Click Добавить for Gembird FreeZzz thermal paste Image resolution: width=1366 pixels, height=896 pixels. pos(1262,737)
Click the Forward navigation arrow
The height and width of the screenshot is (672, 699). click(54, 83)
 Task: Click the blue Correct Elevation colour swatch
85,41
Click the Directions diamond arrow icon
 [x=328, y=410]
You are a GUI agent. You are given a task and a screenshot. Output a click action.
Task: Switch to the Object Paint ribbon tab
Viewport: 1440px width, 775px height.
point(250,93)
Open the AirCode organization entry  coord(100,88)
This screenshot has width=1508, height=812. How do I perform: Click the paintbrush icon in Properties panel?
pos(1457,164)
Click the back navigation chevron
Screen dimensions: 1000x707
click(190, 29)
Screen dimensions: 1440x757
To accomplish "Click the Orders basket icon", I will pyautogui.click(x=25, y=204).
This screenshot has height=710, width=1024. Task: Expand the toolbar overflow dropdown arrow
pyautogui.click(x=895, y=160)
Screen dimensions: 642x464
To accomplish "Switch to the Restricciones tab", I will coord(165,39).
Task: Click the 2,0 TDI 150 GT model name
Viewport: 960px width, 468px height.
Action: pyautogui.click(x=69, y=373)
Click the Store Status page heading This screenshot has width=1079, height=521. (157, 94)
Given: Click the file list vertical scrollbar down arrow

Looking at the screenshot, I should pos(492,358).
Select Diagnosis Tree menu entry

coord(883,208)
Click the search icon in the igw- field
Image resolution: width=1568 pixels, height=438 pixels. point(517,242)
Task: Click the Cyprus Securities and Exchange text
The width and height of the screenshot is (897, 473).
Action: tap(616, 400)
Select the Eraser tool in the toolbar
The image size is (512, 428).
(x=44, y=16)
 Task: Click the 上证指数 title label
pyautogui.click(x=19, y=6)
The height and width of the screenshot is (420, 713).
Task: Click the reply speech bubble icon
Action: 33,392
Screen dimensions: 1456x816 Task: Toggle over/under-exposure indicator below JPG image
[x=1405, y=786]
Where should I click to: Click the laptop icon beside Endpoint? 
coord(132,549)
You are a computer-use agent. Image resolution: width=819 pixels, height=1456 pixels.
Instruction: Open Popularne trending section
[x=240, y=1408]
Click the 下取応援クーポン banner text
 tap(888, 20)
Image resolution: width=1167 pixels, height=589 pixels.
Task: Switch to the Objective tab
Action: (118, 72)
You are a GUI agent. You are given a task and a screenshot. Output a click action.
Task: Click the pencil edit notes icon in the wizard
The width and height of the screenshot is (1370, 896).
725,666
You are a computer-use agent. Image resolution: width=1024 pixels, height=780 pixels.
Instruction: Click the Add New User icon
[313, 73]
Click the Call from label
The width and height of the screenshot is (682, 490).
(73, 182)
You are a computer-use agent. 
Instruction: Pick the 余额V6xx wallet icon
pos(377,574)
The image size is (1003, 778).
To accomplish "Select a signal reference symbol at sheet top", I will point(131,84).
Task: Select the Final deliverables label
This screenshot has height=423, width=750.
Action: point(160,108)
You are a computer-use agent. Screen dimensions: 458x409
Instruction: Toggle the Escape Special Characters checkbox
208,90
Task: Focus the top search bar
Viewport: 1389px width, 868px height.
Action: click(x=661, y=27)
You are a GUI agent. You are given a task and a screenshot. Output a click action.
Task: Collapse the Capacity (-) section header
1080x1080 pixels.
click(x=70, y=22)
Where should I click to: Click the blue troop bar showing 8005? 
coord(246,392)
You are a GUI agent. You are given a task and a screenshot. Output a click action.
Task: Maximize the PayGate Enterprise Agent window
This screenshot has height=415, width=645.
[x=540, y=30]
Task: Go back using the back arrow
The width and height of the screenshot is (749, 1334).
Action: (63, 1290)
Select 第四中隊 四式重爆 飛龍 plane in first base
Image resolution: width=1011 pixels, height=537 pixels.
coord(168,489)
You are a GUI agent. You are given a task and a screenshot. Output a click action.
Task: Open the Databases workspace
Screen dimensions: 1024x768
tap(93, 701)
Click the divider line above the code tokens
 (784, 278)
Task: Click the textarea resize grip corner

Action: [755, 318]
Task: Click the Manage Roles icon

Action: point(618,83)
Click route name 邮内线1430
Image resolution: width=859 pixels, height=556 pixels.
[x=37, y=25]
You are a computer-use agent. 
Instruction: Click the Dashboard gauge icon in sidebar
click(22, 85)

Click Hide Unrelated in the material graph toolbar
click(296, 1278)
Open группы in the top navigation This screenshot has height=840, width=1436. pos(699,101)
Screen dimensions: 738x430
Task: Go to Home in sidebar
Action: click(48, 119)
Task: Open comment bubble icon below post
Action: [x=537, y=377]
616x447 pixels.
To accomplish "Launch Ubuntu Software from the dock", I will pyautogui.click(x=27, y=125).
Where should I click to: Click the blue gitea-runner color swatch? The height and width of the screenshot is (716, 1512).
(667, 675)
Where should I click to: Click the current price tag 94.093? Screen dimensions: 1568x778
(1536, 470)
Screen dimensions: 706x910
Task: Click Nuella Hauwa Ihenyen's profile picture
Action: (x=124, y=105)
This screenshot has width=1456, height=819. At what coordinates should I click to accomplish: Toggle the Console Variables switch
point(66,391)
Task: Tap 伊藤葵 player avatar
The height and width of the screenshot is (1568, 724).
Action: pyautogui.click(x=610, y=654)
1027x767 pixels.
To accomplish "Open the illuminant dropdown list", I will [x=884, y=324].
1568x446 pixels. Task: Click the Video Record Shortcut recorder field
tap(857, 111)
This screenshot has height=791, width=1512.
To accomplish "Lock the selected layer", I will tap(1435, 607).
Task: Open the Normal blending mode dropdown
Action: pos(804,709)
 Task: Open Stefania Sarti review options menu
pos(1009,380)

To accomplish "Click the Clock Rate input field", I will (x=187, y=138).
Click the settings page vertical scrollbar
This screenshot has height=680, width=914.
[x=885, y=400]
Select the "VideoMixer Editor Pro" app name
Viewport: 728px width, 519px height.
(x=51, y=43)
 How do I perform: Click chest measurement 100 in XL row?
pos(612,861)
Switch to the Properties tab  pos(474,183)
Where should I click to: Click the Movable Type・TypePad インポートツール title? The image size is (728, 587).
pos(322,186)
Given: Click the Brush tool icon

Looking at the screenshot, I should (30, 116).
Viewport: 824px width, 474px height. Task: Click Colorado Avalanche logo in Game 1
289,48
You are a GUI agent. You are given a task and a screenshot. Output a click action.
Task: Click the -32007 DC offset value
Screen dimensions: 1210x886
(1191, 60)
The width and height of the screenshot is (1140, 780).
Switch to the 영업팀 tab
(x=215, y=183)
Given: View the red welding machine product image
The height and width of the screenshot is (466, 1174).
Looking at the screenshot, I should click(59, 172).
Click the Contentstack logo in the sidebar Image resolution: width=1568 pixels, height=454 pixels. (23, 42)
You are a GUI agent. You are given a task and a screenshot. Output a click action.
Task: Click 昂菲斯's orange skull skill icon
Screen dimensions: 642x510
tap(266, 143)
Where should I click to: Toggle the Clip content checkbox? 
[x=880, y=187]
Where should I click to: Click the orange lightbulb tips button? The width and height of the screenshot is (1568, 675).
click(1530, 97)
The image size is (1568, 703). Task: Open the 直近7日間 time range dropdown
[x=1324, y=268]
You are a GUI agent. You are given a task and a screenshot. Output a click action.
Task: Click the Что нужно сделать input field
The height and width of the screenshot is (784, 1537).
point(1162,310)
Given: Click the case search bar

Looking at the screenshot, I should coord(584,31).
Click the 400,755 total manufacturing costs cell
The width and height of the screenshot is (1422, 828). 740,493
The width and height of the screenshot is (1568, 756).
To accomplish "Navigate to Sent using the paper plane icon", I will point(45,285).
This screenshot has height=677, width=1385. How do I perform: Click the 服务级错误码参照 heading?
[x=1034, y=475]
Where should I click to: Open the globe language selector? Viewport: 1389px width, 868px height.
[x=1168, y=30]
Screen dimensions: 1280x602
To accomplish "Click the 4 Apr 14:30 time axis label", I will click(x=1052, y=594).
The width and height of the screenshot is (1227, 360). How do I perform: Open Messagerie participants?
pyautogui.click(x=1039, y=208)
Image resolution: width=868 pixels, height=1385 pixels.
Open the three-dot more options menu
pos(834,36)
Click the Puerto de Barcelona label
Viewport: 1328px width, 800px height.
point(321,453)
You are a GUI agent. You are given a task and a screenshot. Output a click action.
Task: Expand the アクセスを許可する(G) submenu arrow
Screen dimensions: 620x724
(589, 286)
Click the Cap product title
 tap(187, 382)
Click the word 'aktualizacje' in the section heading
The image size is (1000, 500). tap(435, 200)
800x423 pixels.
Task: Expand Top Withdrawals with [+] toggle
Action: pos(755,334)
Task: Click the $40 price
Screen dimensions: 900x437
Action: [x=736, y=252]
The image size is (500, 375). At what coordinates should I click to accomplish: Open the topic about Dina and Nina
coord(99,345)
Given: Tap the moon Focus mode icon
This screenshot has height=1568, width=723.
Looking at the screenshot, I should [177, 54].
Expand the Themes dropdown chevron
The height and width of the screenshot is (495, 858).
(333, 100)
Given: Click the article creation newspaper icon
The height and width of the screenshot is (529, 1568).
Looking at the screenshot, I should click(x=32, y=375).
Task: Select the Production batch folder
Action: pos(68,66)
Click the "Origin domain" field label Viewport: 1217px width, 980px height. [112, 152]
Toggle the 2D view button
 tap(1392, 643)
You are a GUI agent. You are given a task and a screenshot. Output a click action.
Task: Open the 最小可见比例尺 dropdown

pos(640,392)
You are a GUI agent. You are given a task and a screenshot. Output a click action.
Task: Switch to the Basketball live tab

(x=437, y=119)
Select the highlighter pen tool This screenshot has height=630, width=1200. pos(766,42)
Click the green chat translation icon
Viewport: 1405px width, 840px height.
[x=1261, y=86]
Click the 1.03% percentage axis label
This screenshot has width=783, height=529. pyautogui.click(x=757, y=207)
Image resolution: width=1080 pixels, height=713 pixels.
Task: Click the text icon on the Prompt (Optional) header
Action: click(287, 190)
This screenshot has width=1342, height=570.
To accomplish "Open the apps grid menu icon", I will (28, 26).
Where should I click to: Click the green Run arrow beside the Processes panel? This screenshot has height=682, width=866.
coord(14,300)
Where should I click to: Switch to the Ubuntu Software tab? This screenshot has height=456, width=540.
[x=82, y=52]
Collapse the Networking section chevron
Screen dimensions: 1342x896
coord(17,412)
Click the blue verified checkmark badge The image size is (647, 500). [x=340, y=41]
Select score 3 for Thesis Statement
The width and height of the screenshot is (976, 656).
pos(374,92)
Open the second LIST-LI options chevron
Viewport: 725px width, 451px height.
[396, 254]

## Brief
Quote the data above from the line containing "Click the 1.03% percentage axis label" to the line containing "Select score 3 for Thesis Statement", inclusive, and stop.

## Solution
Click the 1.03% percentage axis label
This screenshot has width=783, height=529. pyautogui.click(x=757, y=207)
Image resolution: width=1080 pixels, height=713 pixels.
Task: Click the text icon on the Prompt (Optional) header
Action: click(287, 190)
This screenshot has width=1342, height=570.
To accomplish "Open the apps grid menu icon", I will (28, 26).
Where should I click to: Click the green Run arrow beside the Processes panel? This screenshot has height=682, width=866.
coord(14,300)
Where should I click to: Switch to the Ubuntu Software tab? This screenshot has height=456, width=540.
[x=82, y=52]
Collapse the Networking section chevron
Screen dimensions: 1342x896
coord(17,412)
Click the blue verified checkmark badge The image size is (647, 500). [x=340, y=41]
Select score 3 for Thesis Statement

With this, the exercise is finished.